**TASK OBJECTIVE**
Your job is to give again, exactly and with no additions, the lines in the records below from the one with "You are a computer-use" through the one with "Screen dimensions: 1319x650", both included. Omit the pictures.

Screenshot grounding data
+-------+

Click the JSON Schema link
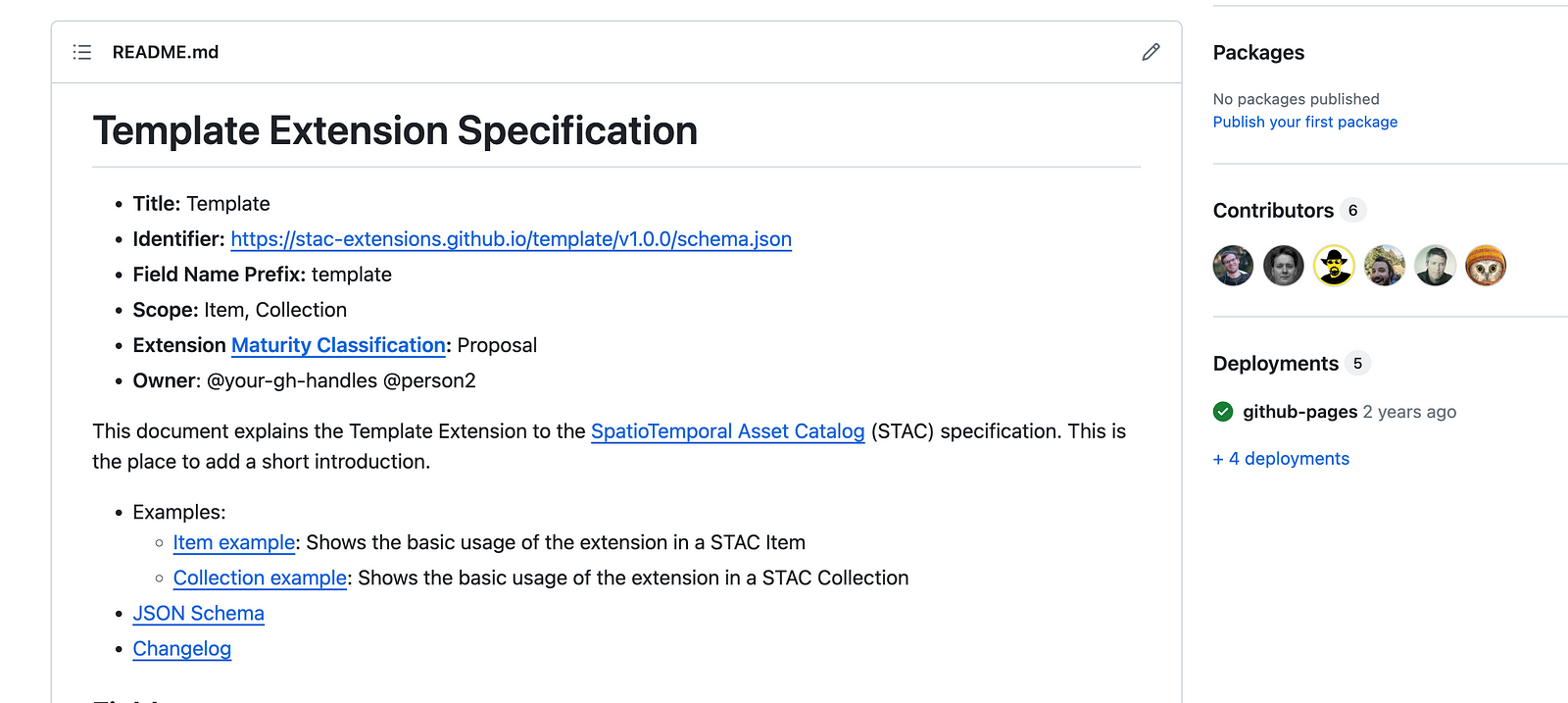 tap(198, 613)
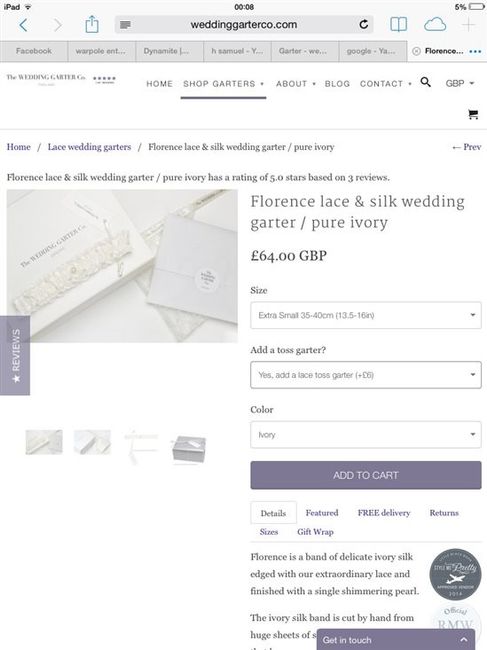
Task: Open the Color dropdown showing Ivory
Action: coord(366,435)
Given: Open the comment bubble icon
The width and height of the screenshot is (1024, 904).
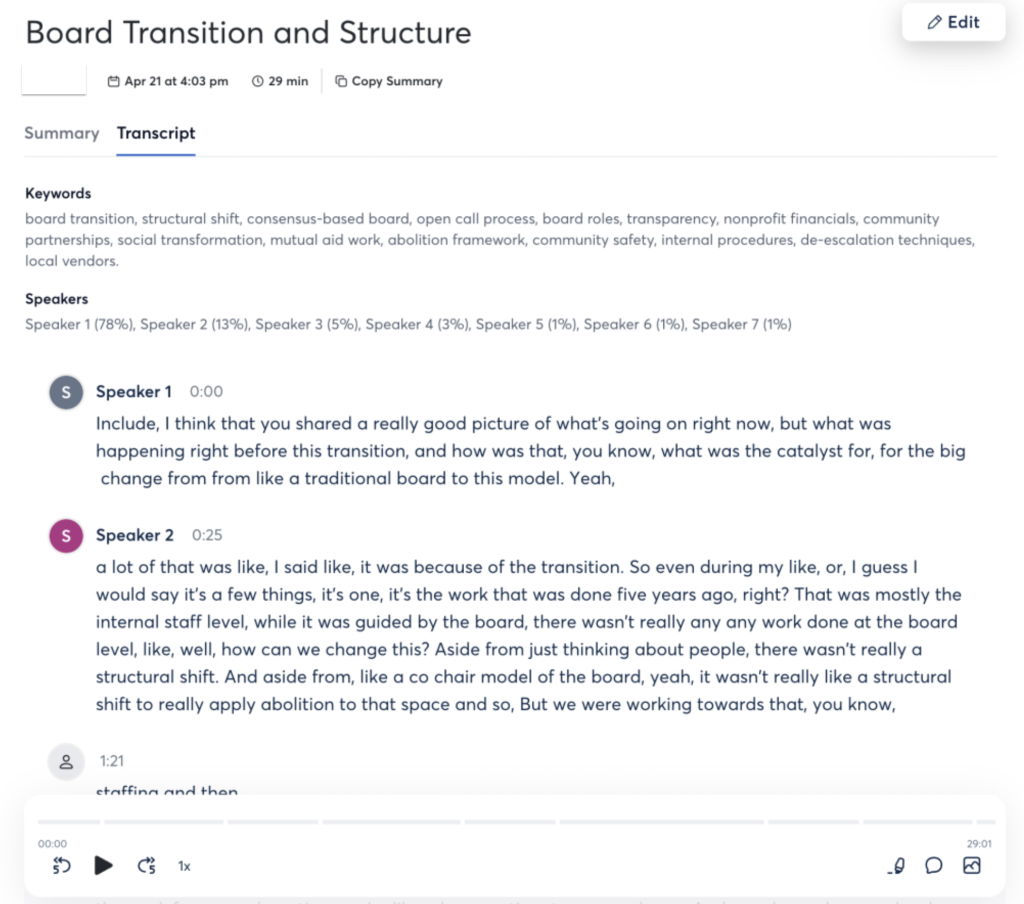Looking at the screenshot, I should [x=934, y=865].
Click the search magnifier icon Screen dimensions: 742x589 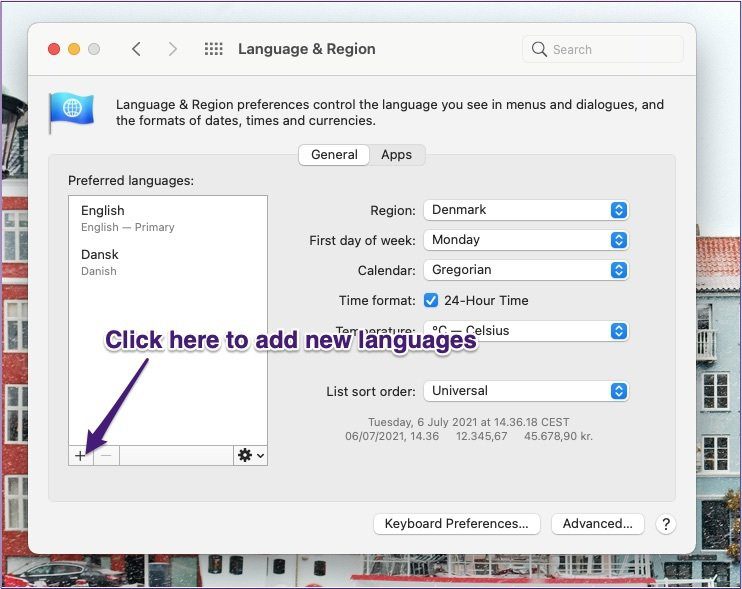pyautogui.click(x=539, y=49)
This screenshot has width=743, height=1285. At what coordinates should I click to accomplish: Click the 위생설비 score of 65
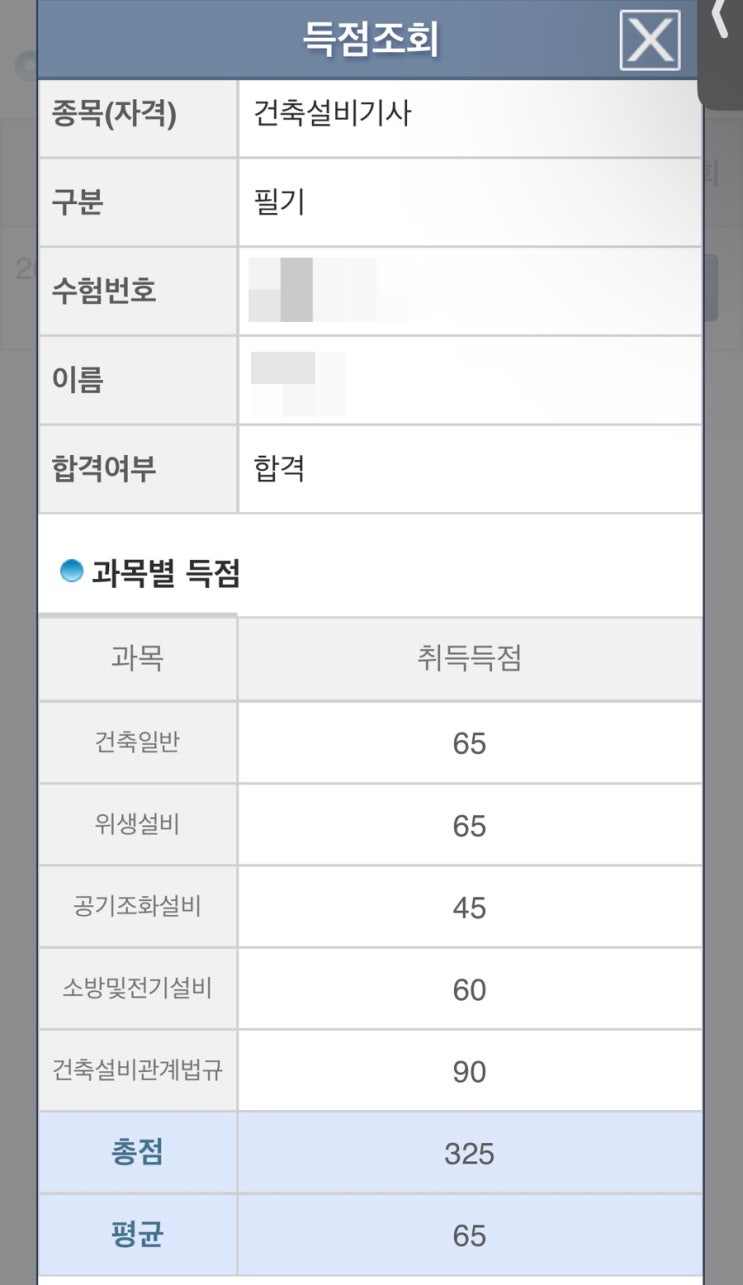(469, 826)
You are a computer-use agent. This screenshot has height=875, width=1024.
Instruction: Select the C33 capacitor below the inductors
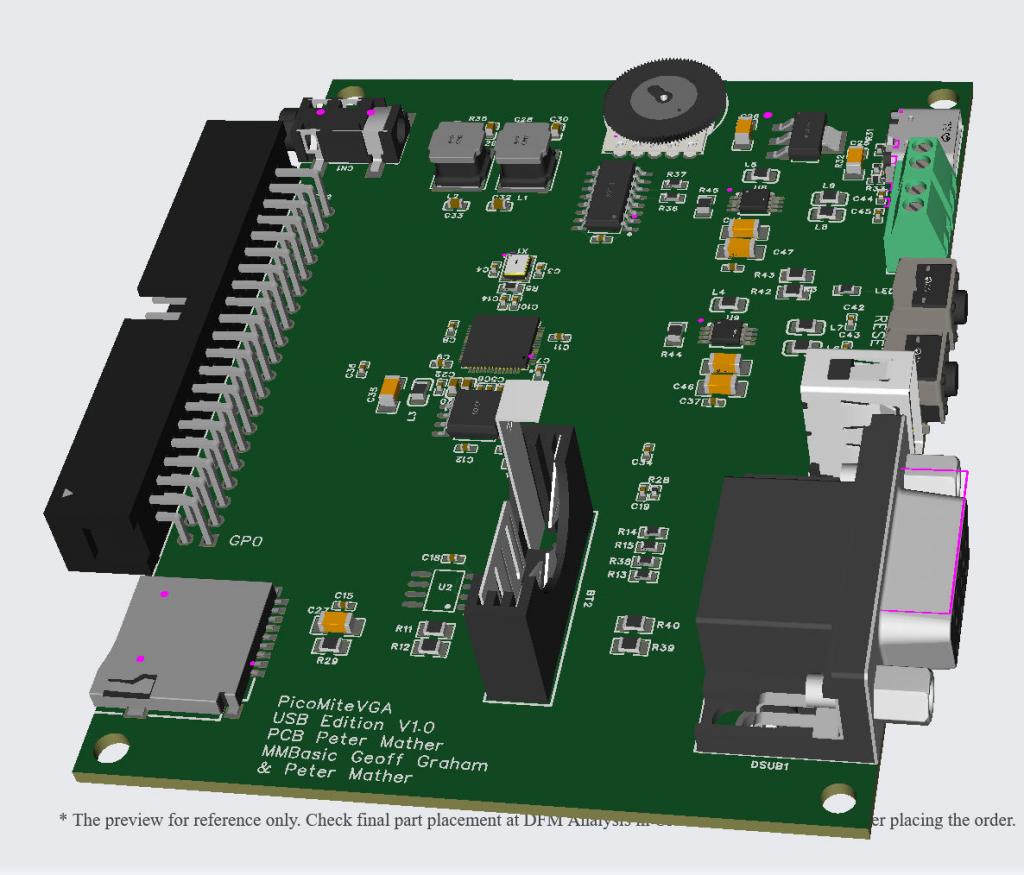click(x=453, y=205)
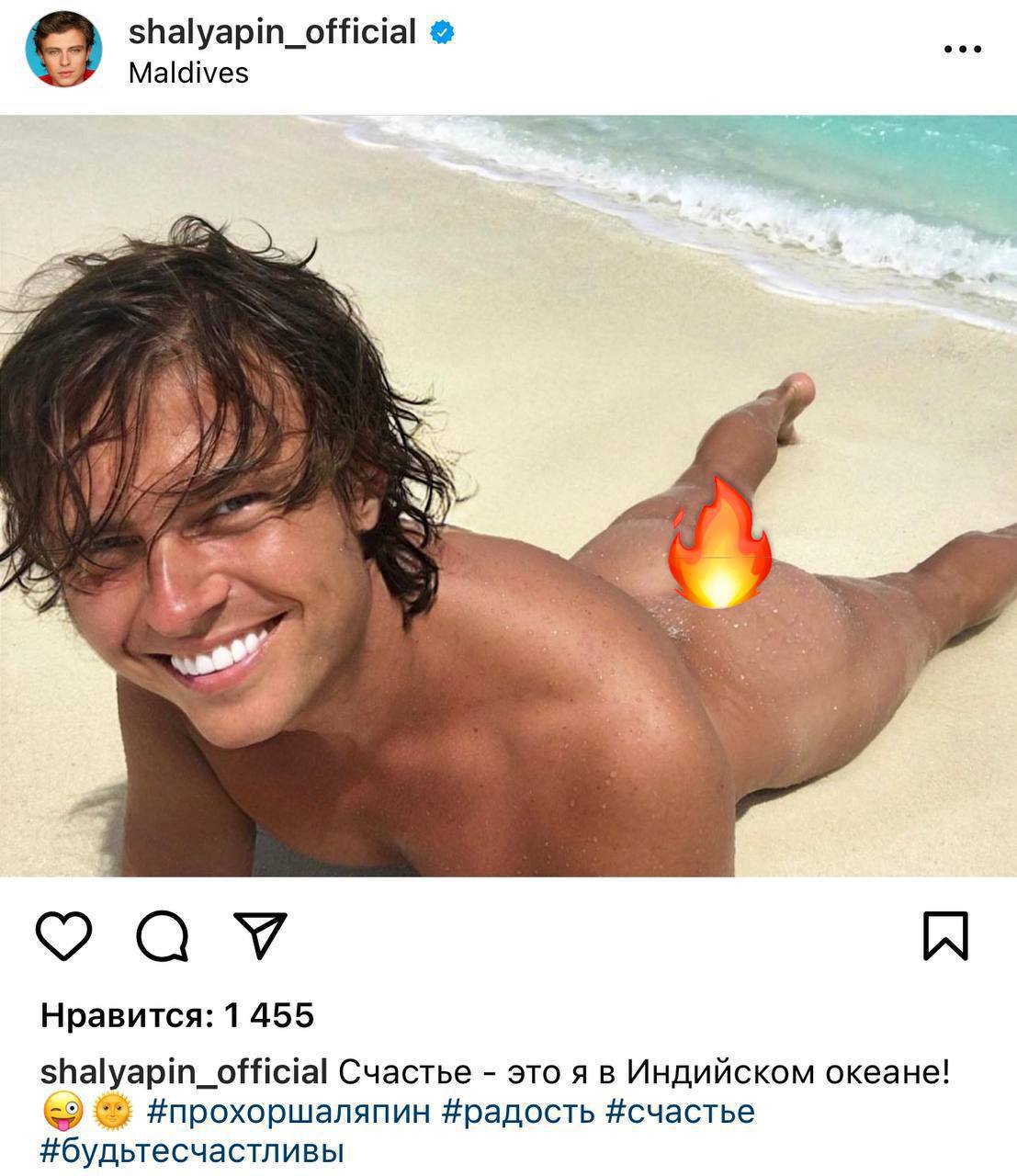Screen dimensions: 1017x1176
Task: Click shalyapin_official username in the caption
Action: point(184,1072)
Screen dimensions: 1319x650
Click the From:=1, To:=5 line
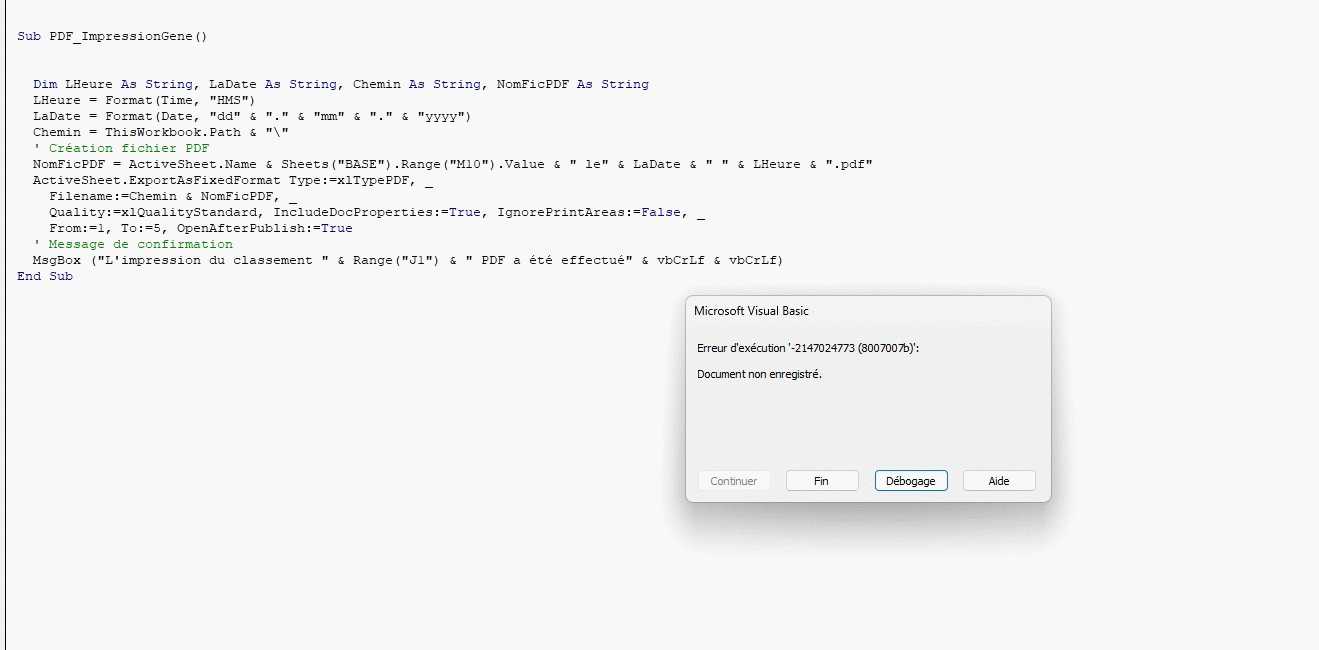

+-------+

**TASK RESULT**
You are a computer-use agent. This screenshot has height=875, width=1024.
Instruction: Select the C33 capacitor below the inductors
click(x=453, y=205)
Screen dimensions: 1017x1176
Task: Click shalyapin_official username in the caption
Action: point(184,1072)
Screen dimensions: 1319x650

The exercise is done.